--- START ---

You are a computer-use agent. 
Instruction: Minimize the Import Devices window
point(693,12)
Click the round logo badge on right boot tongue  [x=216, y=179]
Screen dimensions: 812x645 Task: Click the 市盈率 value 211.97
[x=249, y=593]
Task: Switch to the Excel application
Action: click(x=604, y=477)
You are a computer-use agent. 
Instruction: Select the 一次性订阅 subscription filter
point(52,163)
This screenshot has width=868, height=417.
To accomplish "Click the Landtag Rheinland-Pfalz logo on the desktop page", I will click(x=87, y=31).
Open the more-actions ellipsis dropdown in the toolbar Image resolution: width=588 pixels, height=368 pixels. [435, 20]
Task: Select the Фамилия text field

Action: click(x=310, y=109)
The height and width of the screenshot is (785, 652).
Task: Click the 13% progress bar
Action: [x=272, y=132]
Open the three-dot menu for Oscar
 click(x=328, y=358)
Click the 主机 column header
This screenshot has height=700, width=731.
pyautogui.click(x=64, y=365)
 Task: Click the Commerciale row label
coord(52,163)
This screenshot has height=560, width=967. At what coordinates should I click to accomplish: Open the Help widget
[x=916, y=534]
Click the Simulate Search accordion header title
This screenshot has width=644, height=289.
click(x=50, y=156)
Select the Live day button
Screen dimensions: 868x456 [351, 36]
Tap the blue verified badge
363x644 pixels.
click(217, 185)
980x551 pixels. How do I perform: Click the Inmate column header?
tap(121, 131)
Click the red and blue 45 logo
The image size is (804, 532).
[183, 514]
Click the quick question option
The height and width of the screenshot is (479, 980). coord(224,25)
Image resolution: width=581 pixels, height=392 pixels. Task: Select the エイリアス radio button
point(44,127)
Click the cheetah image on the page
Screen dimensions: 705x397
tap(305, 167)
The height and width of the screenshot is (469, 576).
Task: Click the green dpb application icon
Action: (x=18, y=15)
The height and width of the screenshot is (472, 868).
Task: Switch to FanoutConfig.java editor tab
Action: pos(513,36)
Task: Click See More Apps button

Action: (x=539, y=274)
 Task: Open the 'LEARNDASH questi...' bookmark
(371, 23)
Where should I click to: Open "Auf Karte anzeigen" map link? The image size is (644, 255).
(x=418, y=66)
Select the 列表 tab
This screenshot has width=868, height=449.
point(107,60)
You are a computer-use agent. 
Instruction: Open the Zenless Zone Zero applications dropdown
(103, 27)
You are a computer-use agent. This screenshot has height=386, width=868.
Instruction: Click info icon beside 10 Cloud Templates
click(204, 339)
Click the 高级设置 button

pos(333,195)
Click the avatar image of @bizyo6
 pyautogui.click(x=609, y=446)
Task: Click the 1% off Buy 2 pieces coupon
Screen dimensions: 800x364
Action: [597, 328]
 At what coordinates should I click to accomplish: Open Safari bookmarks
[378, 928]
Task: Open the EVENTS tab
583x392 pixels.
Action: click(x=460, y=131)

--- END ---

● TASK TO CARRY OUT: Each entry above should be retyped exactly, with nothing missed.

● OUTPUT OF THE TASK:
You are a computer-use agent. 
Instruction: Minimize the Import Devices window
point(693,12)
Click the round logo badge on right boot tongue  [x=216, y=179]
Screen dimensions: 812x645 Task: Click the 市盈率 value 211.97
[x=249, y=593]
Task: Switch to the Excel application
Action: click(x=604, y=477)
You are a computer-use agent. 
Instruction: Select the 一次性订阅 subscription filter
point(52,163)
This screenshot has width=868, height=417.
To accomplish "Click the Landtag Rheinland-Pfalz logo on the desktop page", I will click(x=87, y=31).
Open the more-actions ellipsis dropdown in the toolbar Image resolution: width=588 pixels, height=368 pixels. [435, 20]
Task: Select the Фамилия text field

Action: click(x=310, y=109)
The height and width of the screenshot is (785, 652).
Task: Click the 13% progress bar
Action: [x=272, y=132]
Open the three-dot menu for Oscar
 click(x=328, y=358)
Click the 主机 column header
This screenshot has height=700, width=731.
pyautogui.click(x=64, y=365)
 Task: Click the Commerciale row label
coord(52,163)
This screenshot has height=560, width=967. At what coordinates should I click to accomplish: Open the Help widget
[x=916, y=534]
Click the Simulate Search accordion header title
This screenshot has width=644, height=289.
click(x=50, y=156)
Select the Live day button
Screen dimensions: 868x456 [351, 36]
Tap the blue verified badge
363x644 pixels.
click(217, 185)
980x551 pixels. How do I perform: Click the Inmate column header?
tap(121, 131)
Click the red and blue 45 logo
The image size is (804, 532).
[183, 514]
Click the quick question option
The height and width of the screenshot is (479, 980). coord(224,25)
Image resolution: width=581 pixels, height=392 pixels. Task: Select the エイリアス radio button
point(44,127)
Click the cheetah image on the page
Screen dimensions: 705x397
tap(305, 167)
The height and width of the screenshot is (469, 576).
Task: Click the green dpb application icon
Action: (x=18, y=15)
The height and width of the screenshot is (472, 868).
Task: Switch to FanoutConfig.java editor tab
Action: pos(513,36)
Task: Click See More Apps button

Action: (x=539, y=274)
 Task: Open the 'LEARNDASH questi...' bookmark
(371, 23)
Where should I click to: Open "Auf Karte anzeigen" map link? The image size is (644, 255).
(x=418, y=66)
Select the 列表 tab
This screenshot has width=868, height=449.
point(107,60)
You are a computer-use agent. 
Instruction: Open the Zenless Zone Zero applications dropdown
(103, 27)
You are a computer-use agent. This screenshot has height=386, width=868.
Instruction: Click info icon beside 10 Cloud Templates
click(204, 339)
Click the 高级设置 button

pos(333,195)
Click the avatar image of @bizyo6
 pyautogui.click(x=609, y=446)
Task: Click the 1% off Buy 2 pieces coupon
Screen dimensions: 800x364
Action: [597, 328]
 At what coordinates should I click to accomplish: Open Safari bookmarks
[378, 928]
Task: Open the EVENTS tab
583x392 pixels.
Action: click(x=460, y=131)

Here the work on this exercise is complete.